━━━━━ Fragment źródłowy ━━━━━
Czy kominek to zawsze najlepsze rozwiązanie?
Do tytułowego pytania można byłoby sprowadzić wiadomość od Czytelniczki, którą dostałem jakiś czas temu. Oto ona:
Dostałam dom z lat 50. Jest to dom murowany i poddaszem obecnie nie wykorzystanym, ale będę chciała go wykorzystać. Obecnie 78m2 plus poddasze. Jesteśmy na etapie generalnego remontu i sen z powiek spędza mi temat ogrzewania. Domek obecnie wykorzystywany jako letniskowy w przyszłości mam nadzieję zamieszka tam na stałe. Obecnie nie ocieplony, ale w planach jest ocieplenie styropianem 10 cm.
━━━━━
▸ **Zadania do wykonania**
1. Powtórz bez żadnych zmian cały fragment źródłowy o ogrzewaniu domu.
2. Zduplikuj wiernie wszystko od początku wpisów w dół do wiersza zawierającego „Geschichte (897, 1613)”, łącznie z tym wierszem. Obrazy pomiń w odpowiedzi.
━━━━━ Dane wejściowe ━━━━━
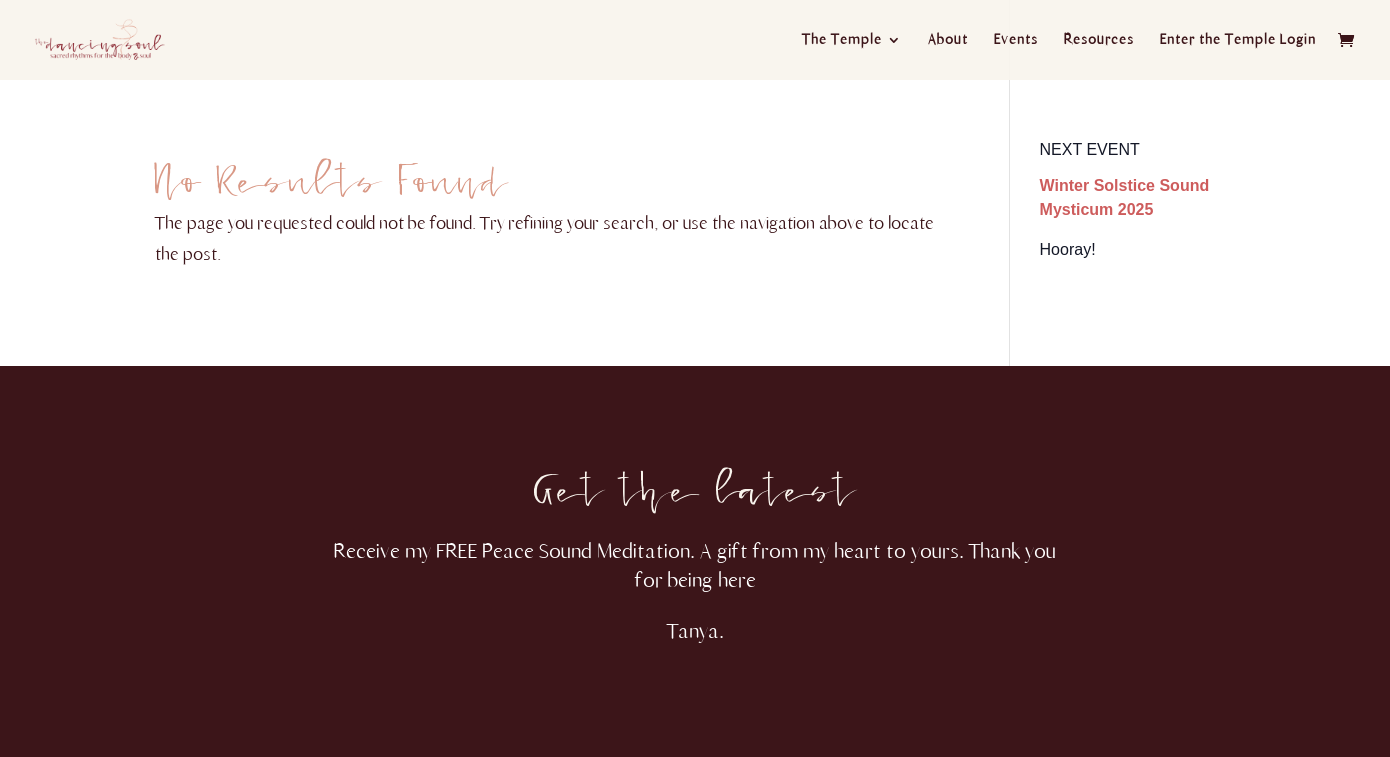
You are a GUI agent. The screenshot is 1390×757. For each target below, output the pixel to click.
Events (1016, 40)
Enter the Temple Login (1238, 40)
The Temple (842, 40)
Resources (1099, 40)
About (948, 40)
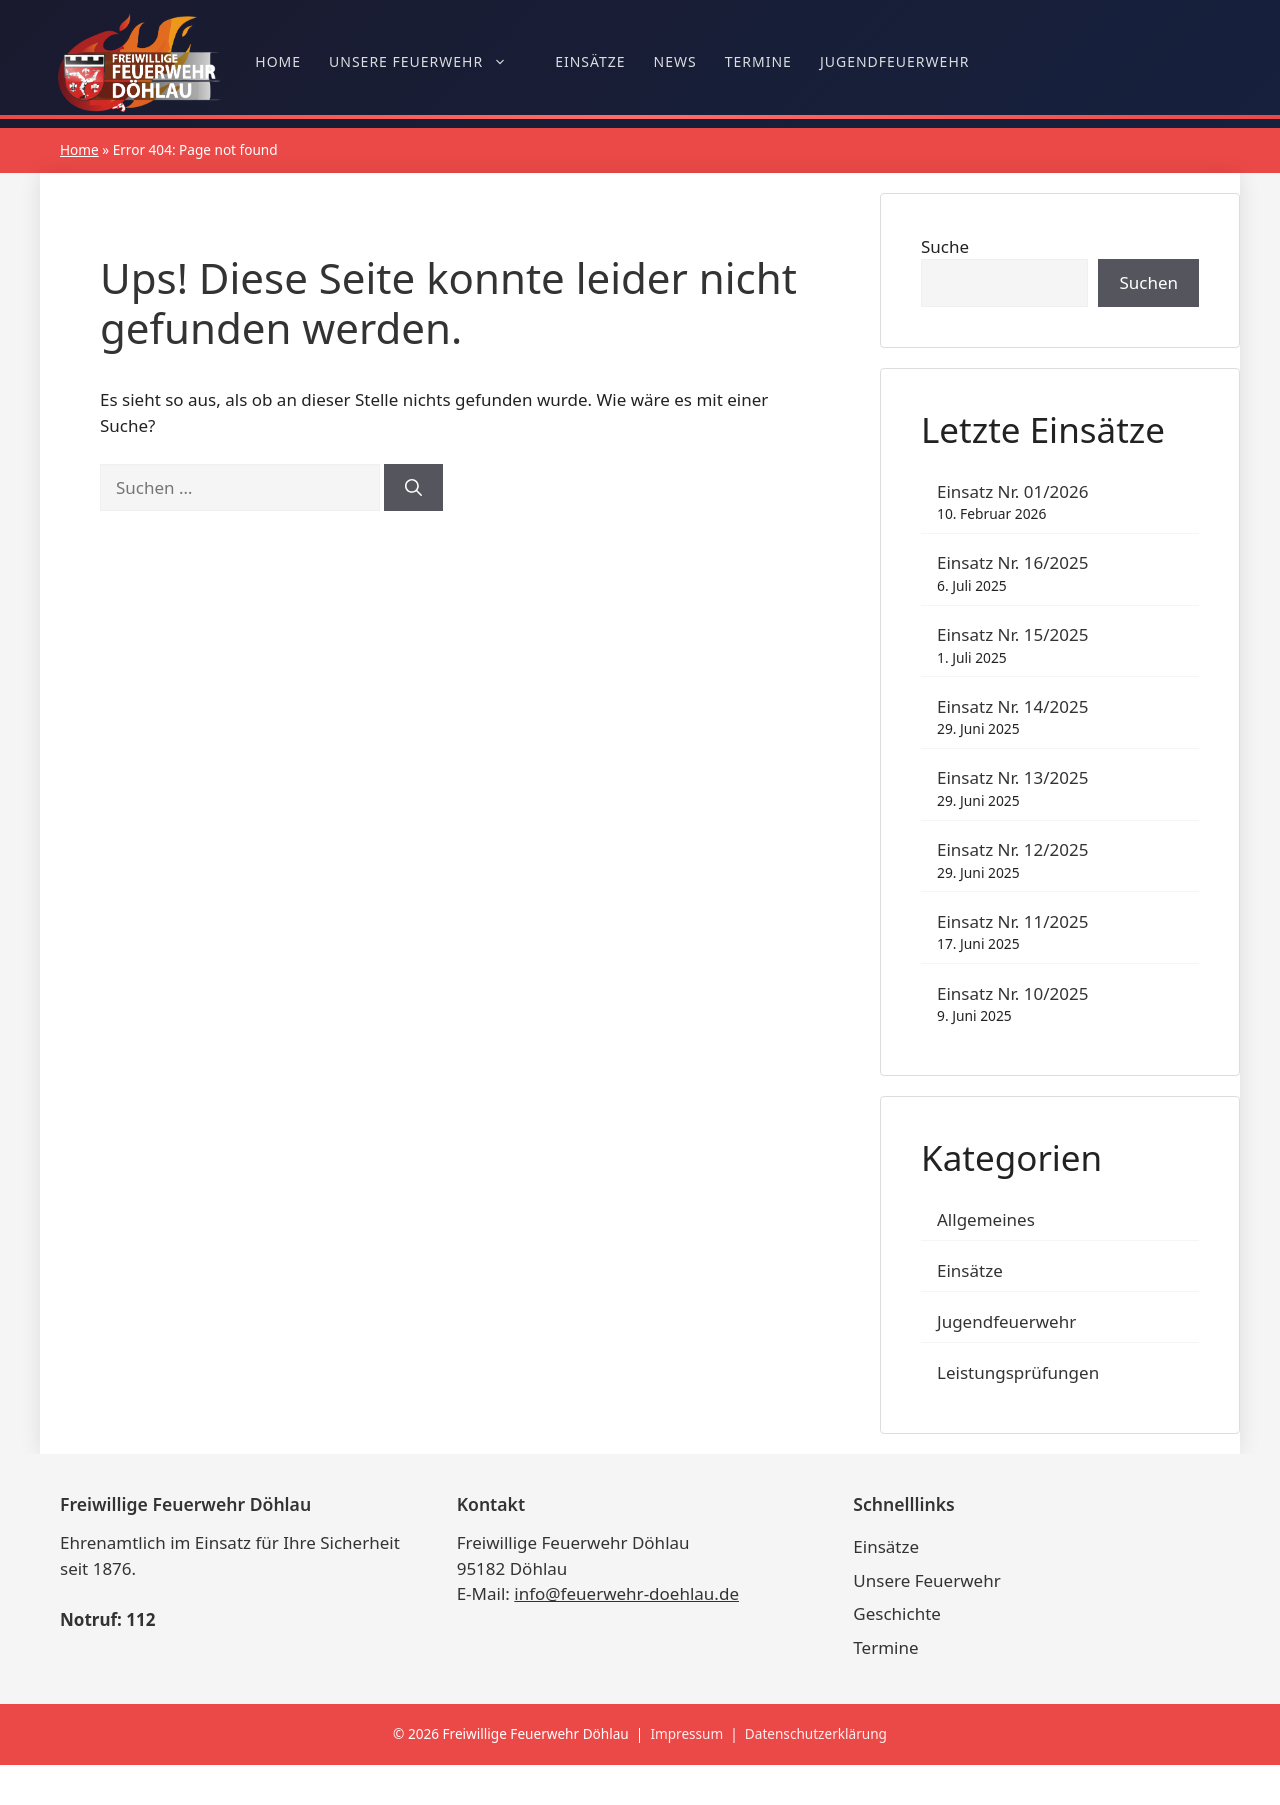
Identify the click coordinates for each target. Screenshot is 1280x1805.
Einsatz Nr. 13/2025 (1012, 777)
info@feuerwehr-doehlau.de (626, 1593)
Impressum (686, 1733)
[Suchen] (413, 488)
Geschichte (897, 1613)
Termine (758, 61)
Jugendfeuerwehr (895, 61)
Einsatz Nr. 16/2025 (1012, 562)
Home (278, 61)
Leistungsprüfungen (1018, 1372)
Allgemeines (986, 1219)
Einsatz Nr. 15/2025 (1012, 634)
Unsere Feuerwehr (428, 62)
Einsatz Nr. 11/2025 (1012, 921)
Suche (945, 246)
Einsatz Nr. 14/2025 (1012, 706)
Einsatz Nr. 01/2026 (1012, 491)
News (675, 61)
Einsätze (590, 61)
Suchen (1148, 282)
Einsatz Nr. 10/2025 (1012, 993)
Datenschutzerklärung (816, 1733)
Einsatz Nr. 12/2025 (1012, 849)
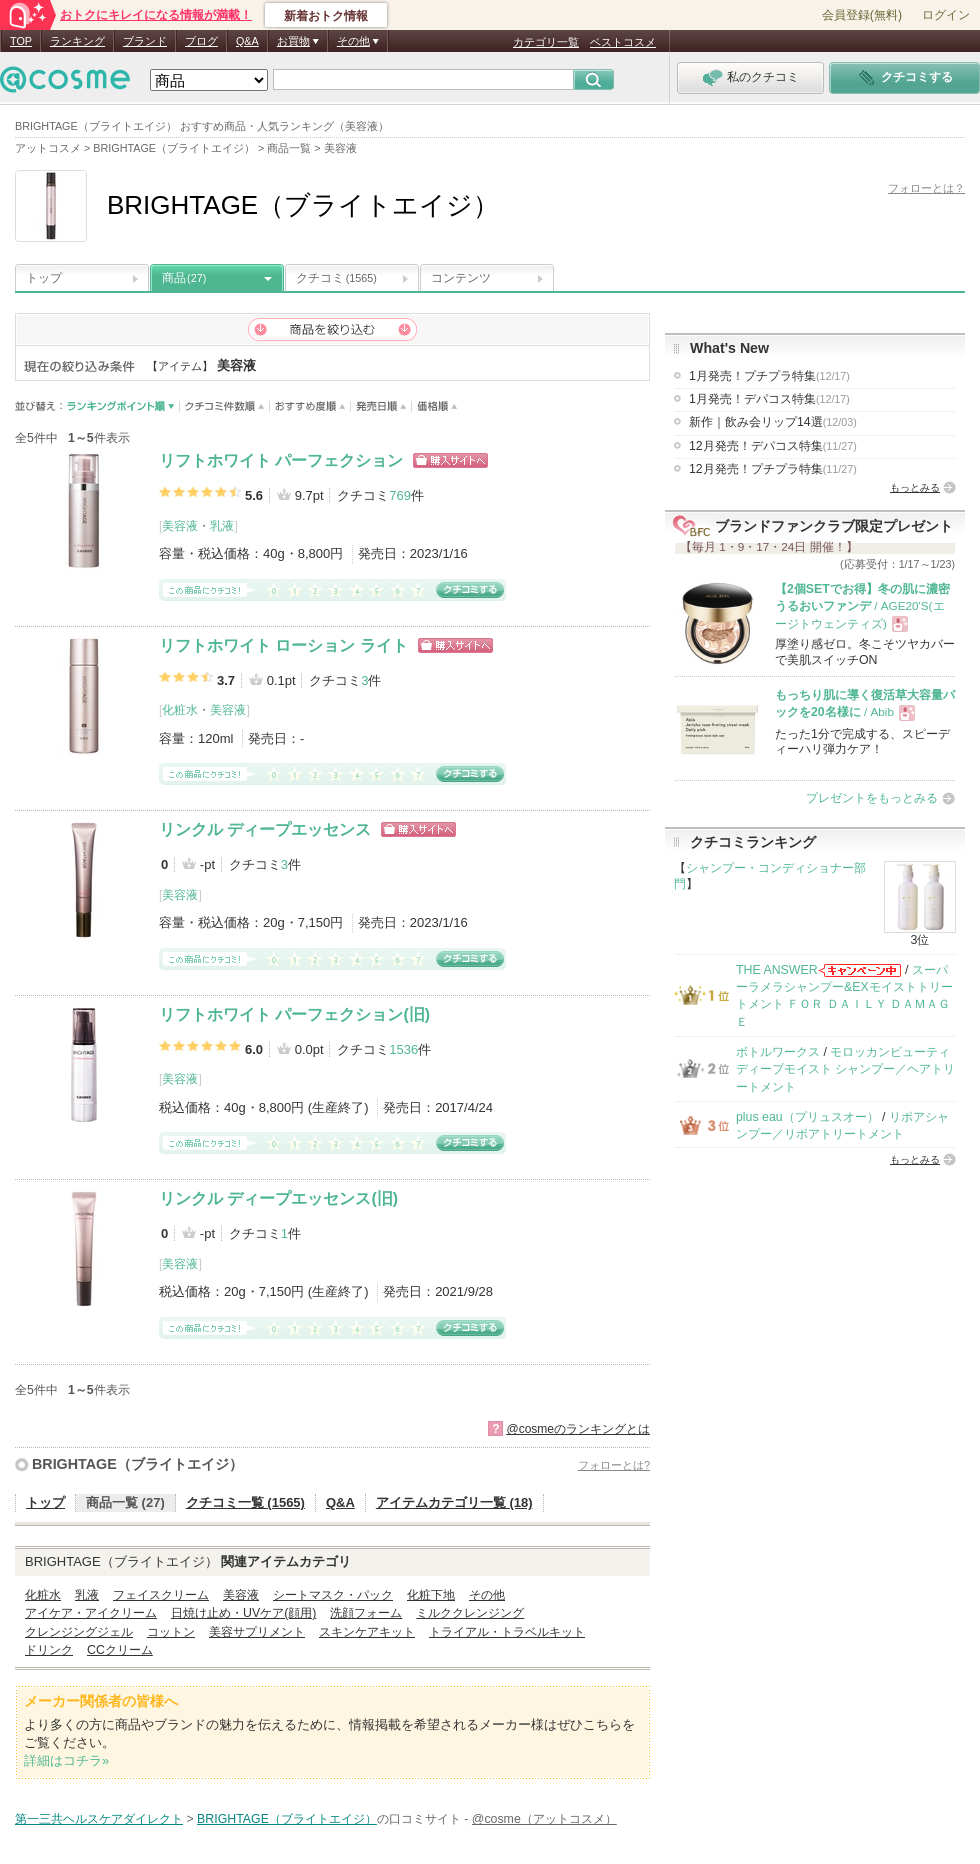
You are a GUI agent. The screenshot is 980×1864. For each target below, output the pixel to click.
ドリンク (49, 1650)
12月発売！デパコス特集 (773, 446)
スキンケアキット (367, 1632)
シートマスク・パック (333, 1595)
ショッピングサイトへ (450, 460)
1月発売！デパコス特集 (769, 399)
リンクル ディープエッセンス (265, 829)
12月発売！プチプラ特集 (773, 469)
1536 (403, 1049)
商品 (184, 278)
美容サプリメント (257, 1632)
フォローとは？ (926, 188)
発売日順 (381, 406)
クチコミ (336, 278)
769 (400, 495)
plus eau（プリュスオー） (807, 1117)
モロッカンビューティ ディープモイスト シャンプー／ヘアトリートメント (845, 1069)
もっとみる (915, 487)
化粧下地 (431, 1595)
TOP (21, 41)
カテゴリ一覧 (546, 42)
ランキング (77, 41)
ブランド (145, 41)
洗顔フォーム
━━━━━
▸ **Rozwiązania zadań**
1.
Czy kominek to zawsze najlepsze rozwiązanie?
Do tytułowego pytania można byłoby sprowadzić wiadomość od Czytelniczki, którą dostałem jakiś czas temu. Oto ona:
Dostałam dom z lat 50. Jest to dom murowany i poddaszem obecnie nie wykorzystanym, ale będę chciała go wykorzystać. Obecnie 78m2 plus poddasze. Jesteśmy na etapie generalnego remontu i sen z powiek spędza mi temat ogrzewania. Domek obecnie wykorzystywany jako letniskowy w przyszłości mam nadzieję zamieszka tam na stałe. Obecnie nie ocieplony, ale w planach jest ocieplenie styropianem 10 cm.

2.
You are a GUI agent. The screenshot is 1390×757. For each target below, output the pixel to click.
Events (1016, 40)
Enter the Temple Login (1238, 40)
The Temple (842, 40)
Resources (1099, 40)
About (948, 40)
Identify the click coordinates for each target. Screenshot is 1280x1805.
Einsatz Nr. 13/2025 (1012, 777)
info@feuerwehr-doehlau.de (626, 1593)
Impressum (686, 1733)
[Suchen] (413, 488)
Geschichte (897, 1613)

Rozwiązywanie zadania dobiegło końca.